当初の首都高建設案で路線延長と敷地に占める土地の種別は
 ①首都建設委員会案 延長49キロ、河川敷9・1%
 ②東京都案 延長62・5キロ、河川敷41・8%
 ③都市計画決定 延長71キロ、河川敷35%


 旧都心4区内を通る首都高6路線の延長は18・3キロ。
 このうち61.8%が河川上空や、河川を干拓・埋立した跡地。
 隅田川沿いの河川敷を通過するのは33・3%なので、合わせて95・1%
➡︎東京都心部の首都高は河川空間なしに成立しない。


◯河川上空などが使われた背景
 当時の河川が下水道の整備の遅れで水質汚濁がひどく、河川の下水道化や暗渠化が望まれていた。


◯東京都市計画地方審議会(昭和32年)より
 道路交通の混雑状況から高速道路建設は必要だが、金と時間がない。
 都心の線状の公共用地として河川・運河が走っている。これを使って高速道路を作るのがいい。
 担当者は当初高速道路の地下案を検討。GHQが資金面から棄却(GHQはすでになかったので、在日米軍司令部の意向か)
 地下案は日本橋川の河床を利用して高速道路導入する案を付帯意見としたが、建設省側が聞き入れず。当初神田川を干拓しその上空にという話もあったが、神田川の氾濫の状況を見て断念。
➡︎日本橋川上空の高速道路に落ち着いた。



◯名橋「日本橋」への配慮
 日本橋上空の高架建設に当たって、当時の建設省担当者は、名橋「日本橋」に対する配慮は全くなかった様子。

 日本橋の照明灯上端から最低3メートル以上の上空を高架の下端とするよう再三変更を求めたが、全く変更の意思はなかった。
(元東京都道路管理部)



◯河道内橋脚が利治水、河川環境に影響
 日本橋川区間を高架にした結果、河道内に橋脚が林立することにより、治水と河川環境面での課題が顕在化。

 それ以降、工作物設置基準(建設省河川局)で高架構造の支柱を河道外に設置することや上部の護岸より川側への張り出し禁止が規定された。



規定の解説の中では
・都市河川の河川敷地は治水、利水のための敷地であると同時に、都市内に置ける公共空間を確保する重要な機能を有する
・首都高速では河川内に支柱。
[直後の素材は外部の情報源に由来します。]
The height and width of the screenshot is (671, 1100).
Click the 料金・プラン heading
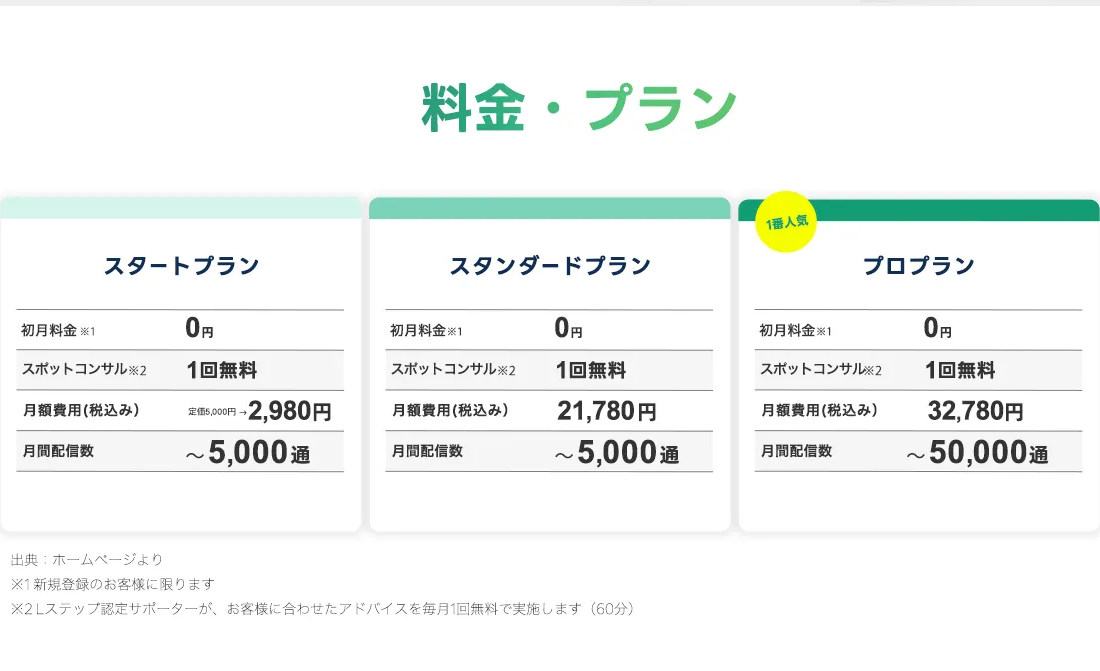pyautogui.click(x=579, y=107)
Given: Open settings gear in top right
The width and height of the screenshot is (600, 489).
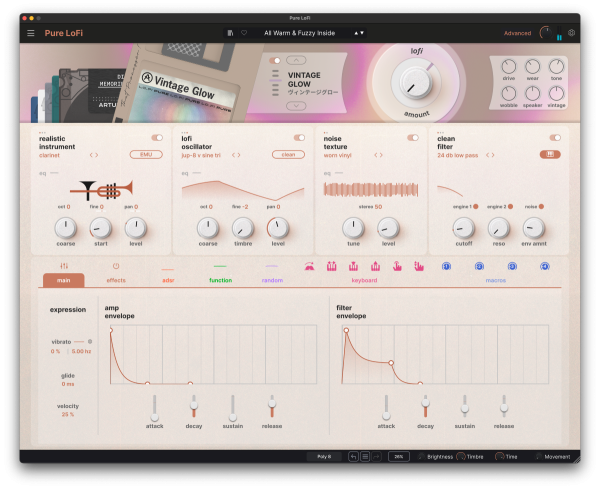Looking at the screenshot, I should [x=572, y=33].
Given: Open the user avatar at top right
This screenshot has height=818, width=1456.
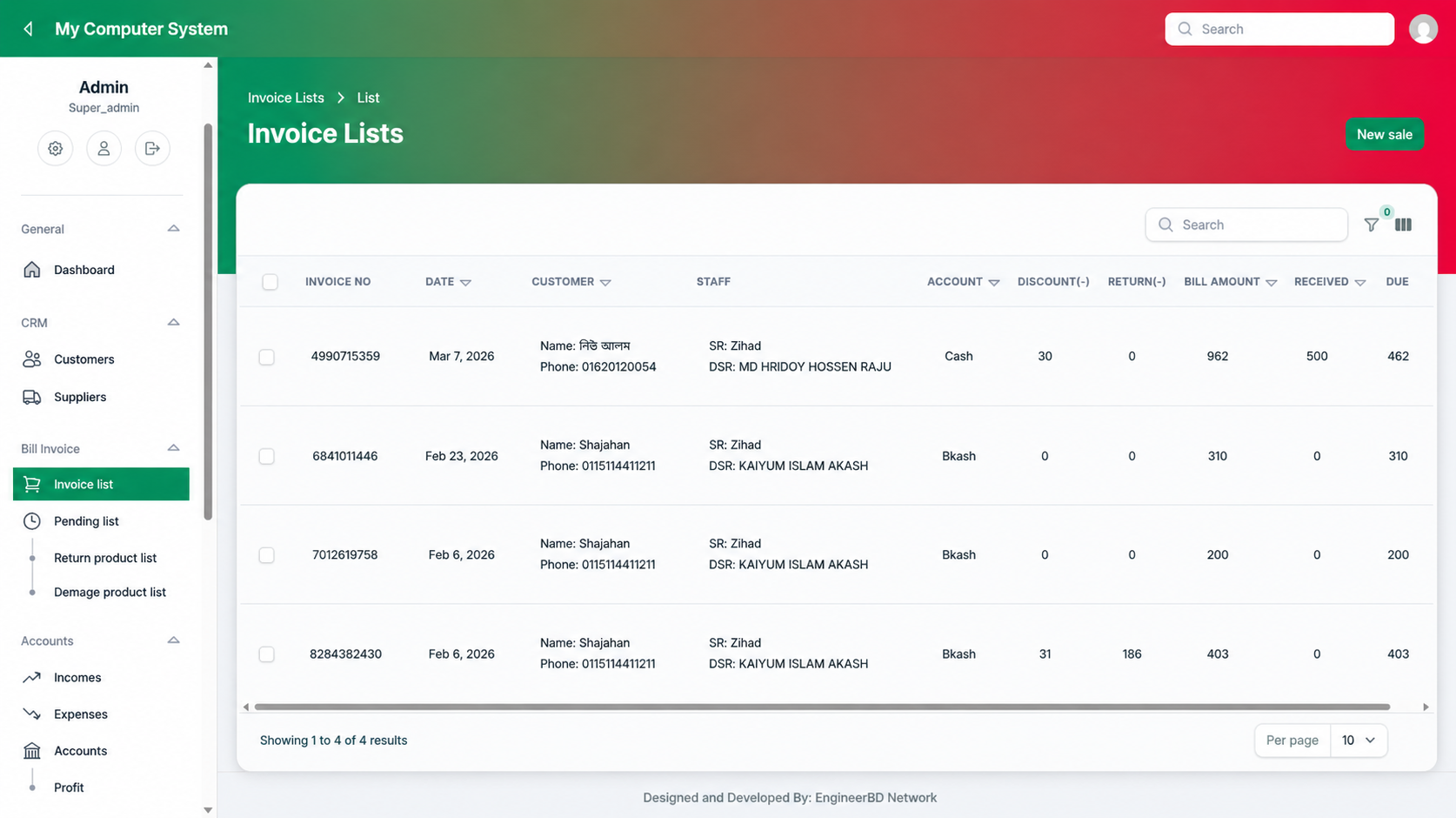Looking at the screenshot, I should [x=1423, y=29].
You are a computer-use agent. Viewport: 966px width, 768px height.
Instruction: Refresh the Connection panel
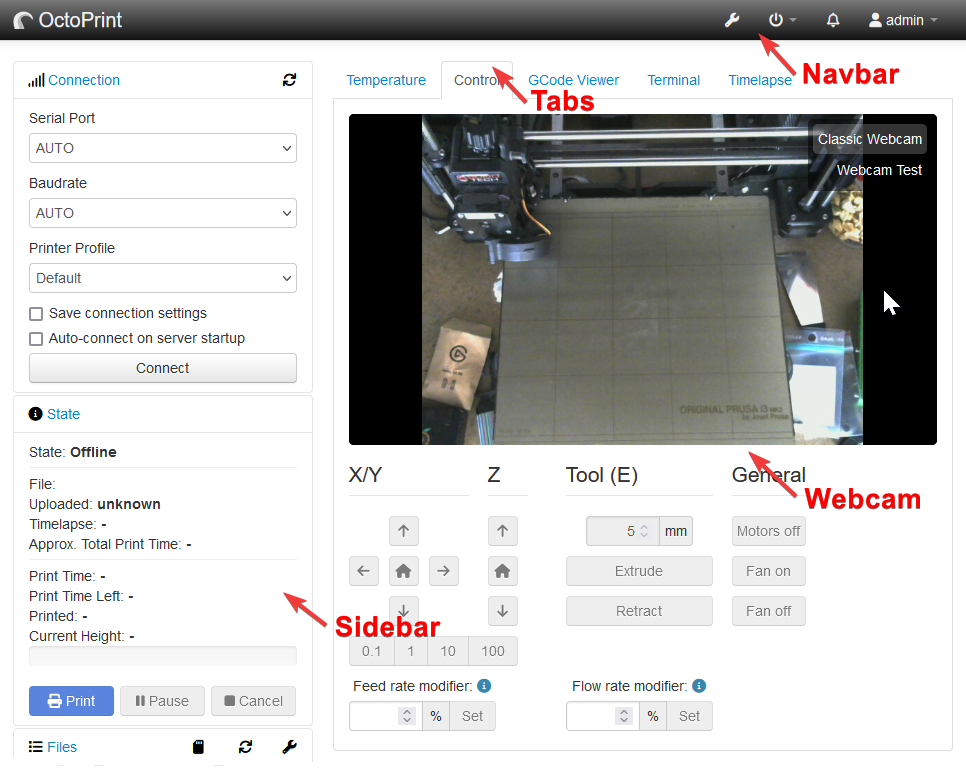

河川管理者は反対だった。破壊して失って初めて河川が確保していた空間の貴重さに気づいた。再びあの過ちを繰り返してはならない。
・東京の古くからのシンボルゾーンの1つだった江戸日本橋の現状はこれでいいと思う人はいないのではないか


 この規定はのちに、東京都北区の石神井川と首都高王子線の計画協議の中で、高架部分が石神井川水面を覆わない方向となるなど影響を与えたらしい。

 




 日本橋川上空の首都高高架というのは、道路管理者が治水面の危険性などを踏まえた結果らしい。当時としてはやむをえない判断だったが、解説の中に「過ち」とあるように、建設省(国交省)にとっても、失敗だったということのようだ。